= Eschiva of Saint-Omer =

Princess of Galilee, ruled 1240–1247

Eschiva of Saint-Omer (died 1265), was a princess suo jure of the Principality of Galilee from 1240 to 1247. She was the daughter of Ralph of Saint-Omer.

== Early life ==

Eschiva was the daughter of Ralph of Saint-Omer and Agnes Grenier, the daughter of Reginald of Sidon. In 1198, Ralph was exiled from the Kingdom of Jerusalem after attempting to assassinate King Aimery. During his trial, Ralph formed a defence based around his interpretation of the assise sur la ligece, basing it on the need of a judgment in court for cases regarding lords and their vassals. The innovation was applying the Assise to the king himself, but Aimery refused, and his vassals withdrew service from him with Ralph going into banishment. Ralph would eventually go to Constantinople in 1204, and while it is extremely likely that Eschiva went with him, we cannot confirm this for certain.

== Marriage ==

At an unspecified time, Eschiva would marry Odo of Montbéliard, one of the most powerful noblemen in the kingdom, who would become the Prince of Galilee by right of his wife. While not much is known for certain about Eschiva, some of her life can be assumed based on her husband's activity. King John of Brienne would make Odo a highly important noble in his court, appointing him as constable in 1220 and bailli in 1223, but King Frederick sought to replace him with Thomas of Aquino. The following year, however, Odo was appointed as one of three commanders on Frederick's crusade.

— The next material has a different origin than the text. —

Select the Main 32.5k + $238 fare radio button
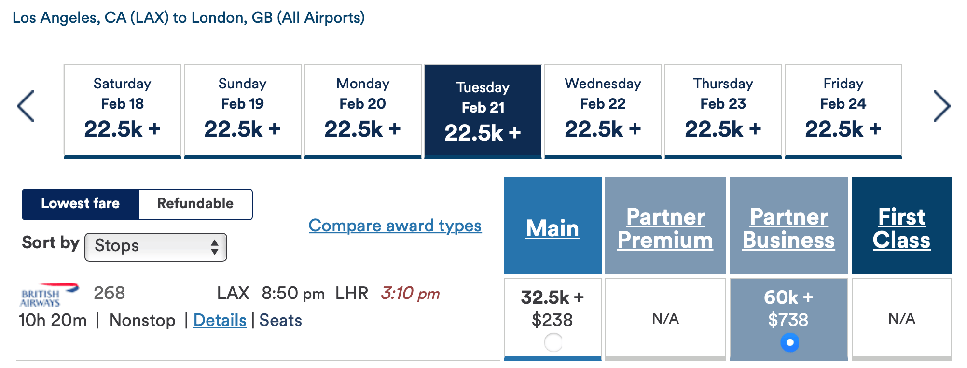The width and height of the screenshot is (967, 368). 553,342
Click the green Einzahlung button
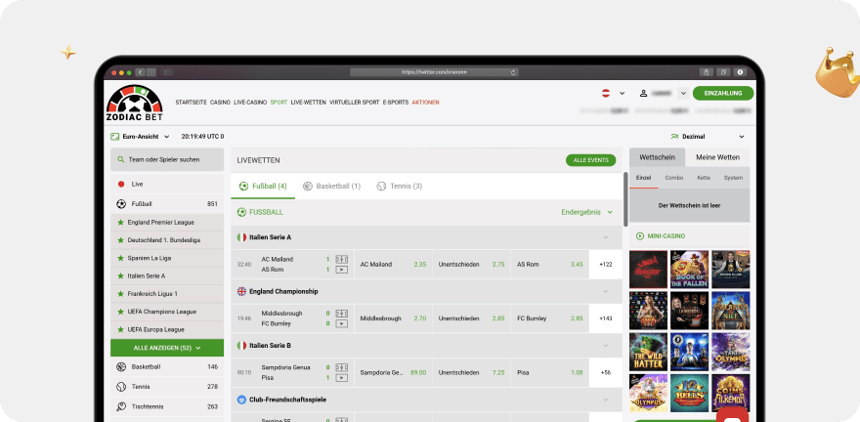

In 1233, Odo was deeply upset by King Frederick's decision to appoint Maugastel as bailli, a role he was prepared to support. An enraged mob violently attacked Philip's supporters, and the intervention of John of Caesarea narrowly saved Odo from being killed. It is not known where Eschiva was at this time, but the death of her husband would have undoubtedly had serious implications for her. Odo and Balian of Sidon would go on to share the role of bailli against the wishes of the pope.

== Rule in Galilee ==

While Eschiva had always been the titular Princess of Galilee, a treaty signed between Theobald I of Navarre and Al-Salih Ismail, the Emir of Damascus on the crusade of 1239-1240 gave Galilee back to the Kingdom of Jerusalem. She would become the official princess regnant of Galilee alongside her husband Odo, but their rule was short-lived. In 1244, Tiberias, the capital of Galilee, was sacked by a Khwarazmian army, and the principality was later lost in 1247.

Eschiva's life after this point is near entirely unknown, but she died in 1265.